Arrange the items below as a numbered list, starting at the line that contains "Viewport: 653px width, 747px height." and ending at the end of the items, with both ends included and blank lines omitted. Leave the pictures out of the answer.

Provided records:
○ ○ ○ ○
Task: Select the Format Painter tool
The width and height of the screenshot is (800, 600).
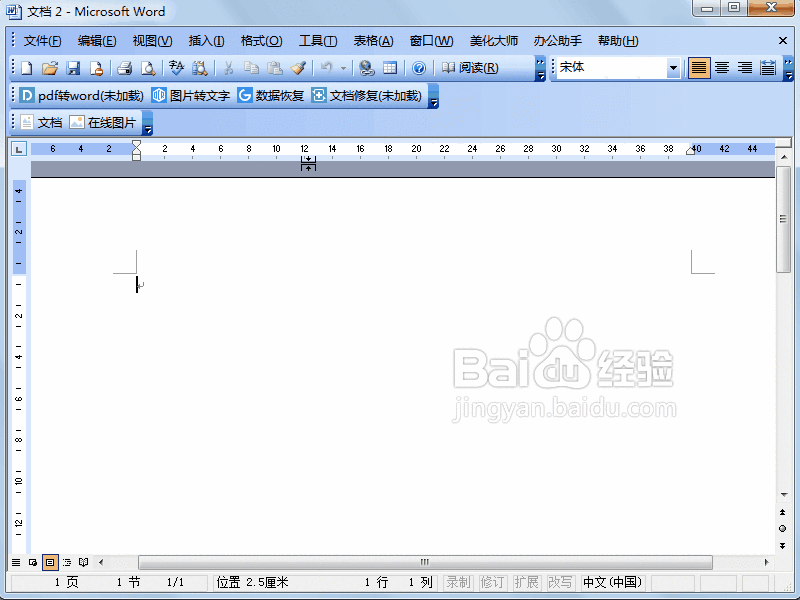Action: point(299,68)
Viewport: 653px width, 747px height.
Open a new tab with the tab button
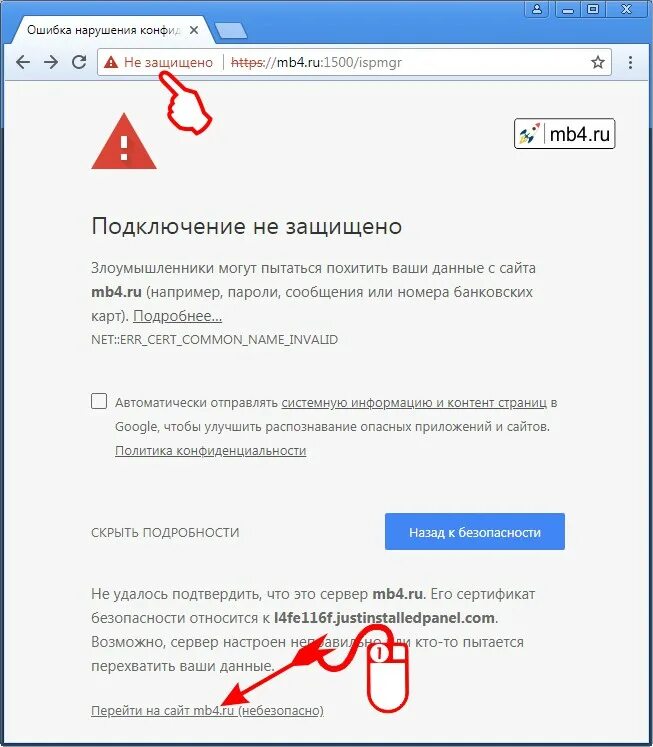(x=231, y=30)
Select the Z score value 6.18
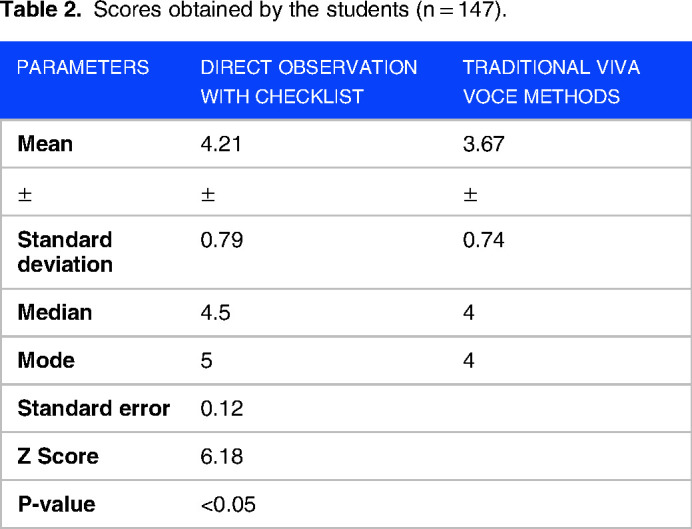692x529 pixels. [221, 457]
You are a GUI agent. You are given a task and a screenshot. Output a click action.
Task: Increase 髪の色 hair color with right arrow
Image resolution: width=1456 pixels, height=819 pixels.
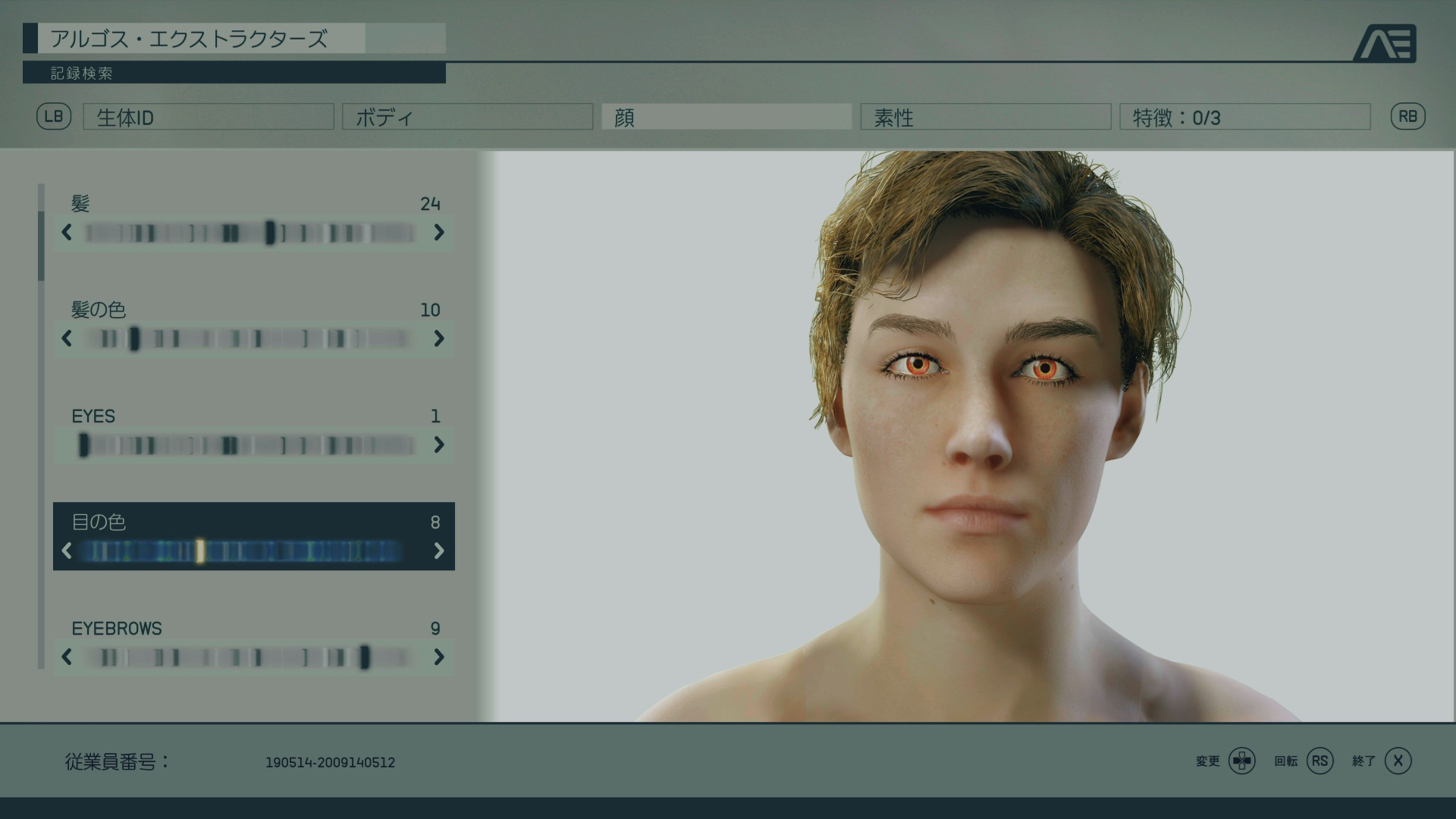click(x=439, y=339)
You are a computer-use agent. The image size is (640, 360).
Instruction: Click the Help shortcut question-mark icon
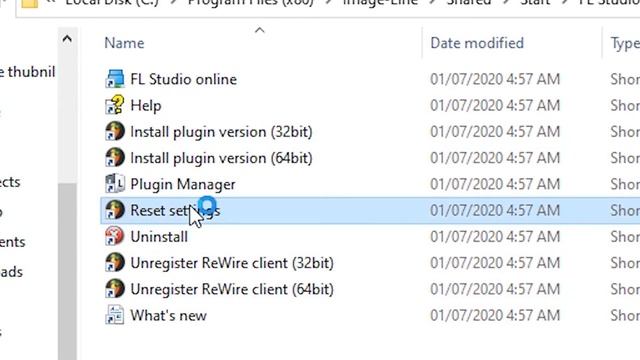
○ ○ ○ ○
The solution:
1. Viewport: 653px width, 747px height.
2. Open a new tab with the tab button
3. (x=231, y=30)
4. Select the Z score value 6.18
5. 692x529 pixels. [221, 457]
6. You are a GUI agent. You are given a task and a screenshot. Output a click action.
7. Task: Increase 髪の色 hair color with right arrow
8. Image resolution: width=1456 pixels, height=819 pixels.
9. click(x=439, y=339)
10. You are a computer-use agent. The image size is (640, 360).
11. Instruction: Click the Help shortcut question-mark icon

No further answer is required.